PAPPA P with his little boy – this is one of the reasons why I need to look after myself better

I would like to thank all those people that contacted me after my previous blog post. I wanted to give you an update of where things are at with regards my own Mental Health and my phased return back to the Charity. 

In hindsight the previous blog post was probably the hardest thing I’ve ever had to write as it meant looking inwards and taking responsibility but also acknowledging I might not be as strong as I thought I was.

One of our charity values is transparency and it would’ve been easy for me to brush this under the carpet and keep my situation to myself. But I know the feedback I’ve got has led to quite a lot of people realising that they also need to go and visit the doctor. So this alone validates my reasons for sharing so much and writing what was a risky post.

I consider myself somebody that’s spent a lot of time around poor Mental Health both professionally and personally and in many ways I should have been more tuned in to my own situation. But as I’ve talked about in the past, this stupid male conditioning kicks in and you tell yourself you are okay you will get through this you don’t need help, all the things that we are taught on the mental heath first aid training seem to go out of the window when it’s yourself you’re trying to manage. I would never tell somebody to ‘man up’ or ‘get a grip’ but my inner voice kept saying this subconsciously to me and this is why it took me so long to get professional help. But during  that delay time things were deteriorating quite badly. 

This experience has really highlighted how important our  charity is – particularly when you are being let down by other professional services. We provide a platform for people to talk in a non judgmental space, we won’t laugh at you or ignore you. When I look back to how I have been supported over the last 3 months, my friends from the Charity have really carried me through this difficult period and I would like to thank them once again (and my family) for helping me understand how poorly I have been. 

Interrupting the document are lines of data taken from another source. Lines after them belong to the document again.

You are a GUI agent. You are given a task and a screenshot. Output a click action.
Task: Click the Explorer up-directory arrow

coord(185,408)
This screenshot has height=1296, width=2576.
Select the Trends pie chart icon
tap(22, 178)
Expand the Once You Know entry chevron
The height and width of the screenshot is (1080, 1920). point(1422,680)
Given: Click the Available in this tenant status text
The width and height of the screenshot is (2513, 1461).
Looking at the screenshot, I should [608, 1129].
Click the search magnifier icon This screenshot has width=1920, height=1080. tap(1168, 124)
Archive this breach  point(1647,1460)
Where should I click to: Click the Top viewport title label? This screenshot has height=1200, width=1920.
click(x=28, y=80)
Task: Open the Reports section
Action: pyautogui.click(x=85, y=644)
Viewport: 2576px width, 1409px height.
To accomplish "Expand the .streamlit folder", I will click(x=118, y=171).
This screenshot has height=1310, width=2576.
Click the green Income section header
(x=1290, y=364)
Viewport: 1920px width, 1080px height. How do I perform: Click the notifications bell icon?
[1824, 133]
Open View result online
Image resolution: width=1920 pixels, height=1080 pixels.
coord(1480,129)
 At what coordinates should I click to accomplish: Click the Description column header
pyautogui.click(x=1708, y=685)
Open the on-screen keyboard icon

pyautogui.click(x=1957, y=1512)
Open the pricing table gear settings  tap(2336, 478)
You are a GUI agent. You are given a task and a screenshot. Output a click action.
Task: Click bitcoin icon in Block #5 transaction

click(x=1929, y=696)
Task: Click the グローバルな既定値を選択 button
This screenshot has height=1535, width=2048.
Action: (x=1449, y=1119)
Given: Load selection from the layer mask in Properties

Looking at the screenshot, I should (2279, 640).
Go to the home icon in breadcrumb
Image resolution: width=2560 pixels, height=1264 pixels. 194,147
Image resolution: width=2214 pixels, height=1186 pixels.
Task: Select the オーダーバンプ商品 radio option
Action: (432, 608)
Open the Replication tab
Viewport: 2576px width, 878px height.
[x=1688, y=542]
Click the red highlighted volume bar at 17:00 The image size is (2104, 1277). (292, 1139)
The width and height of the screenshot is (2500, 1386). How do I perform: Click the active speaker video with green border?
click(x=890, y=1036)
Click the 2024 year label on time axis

Taking stock of things I realise it’s still have a long way to go in understanding my own mental health but I’ve realised how damaging burnout can be. Anybody that knows me will know how this Charity goes to the core of who I am and for me to get to the stage where I wanted to walk away showed something was obviously wrong. It’s not until you completely stop that you can start to see a clearer picture of what was wrong. When you’re in the thick of it so much is missed. I was burnt out after 5 very intense years creating a national charity from scratch and this burnout had a detrimental effect on my confidence and self-esteem. 

Over the next few weeks I’m working with the charity trustees to look at a phased return back to work. This will start with me attending four days at Motorcycle Live and then hopefully meeting with all of our incredible Regional Coordinators and team before Christmas. 

It makes my heart full of pride to see we will be at 1100 Mental Health first aid trained by Christmas. But more importantly when we look at the data we have done something in the region of 400 face-to-face events using the skills of these mental health first aiders and allowing them to put theory into practice – we take the support directly to places bikers hang out and make talking very accessible. 

Something like this doesn’t just happen overnight it happens because of some very special people. Volunteers that understand the charity’s vision and resonate with it. It has meant them giving up much of their weekends to meet with and look after fellow bikers. And for me I have the upmost respect for every one of our volunteers that has done this, it is heartwarming, as I’ve been a direct beneficiary of this Support. 

Poor Mental Health is that silent killer which affects far more people than you might realise. So just a few little … If you notice one of your friends or family member seems to be behaving differently or is a little subdued or dishevelled, make a cup of tea and ask them are you okay? You may need to dig a little bit to get the truth. Also give yourself some time to deal with the fact they might not be okay and will need some help. This could be a life-saving intervention. The Mental Health first aid training we deliver will give you the confidence and toolkit to do this (www.mhmotorbike.com/mhfa) and we would welcome you into our network. 

I am not going to rush into doing what I did previously, I’m going to try and get a much better work life balance and be more focussed , but after lots of soul searching I still see my future with the Charity and hopefully helping to drive the team to do what we are doing better. It’s taking a lot of time for me to work out next steps, but my journey with this incredible charity is not over.

I will leave you with a few words of wisdom…

First of all great acts of kindness are made up of many smaller deeds. As we care for others we are also working on ourselves; every act, every word, every gesture of genuine compassion naturally nourishes our own hearts and in my experience this will make you a more fulfilled person. Caring for others will make this complicated world more bearable and something we should all do.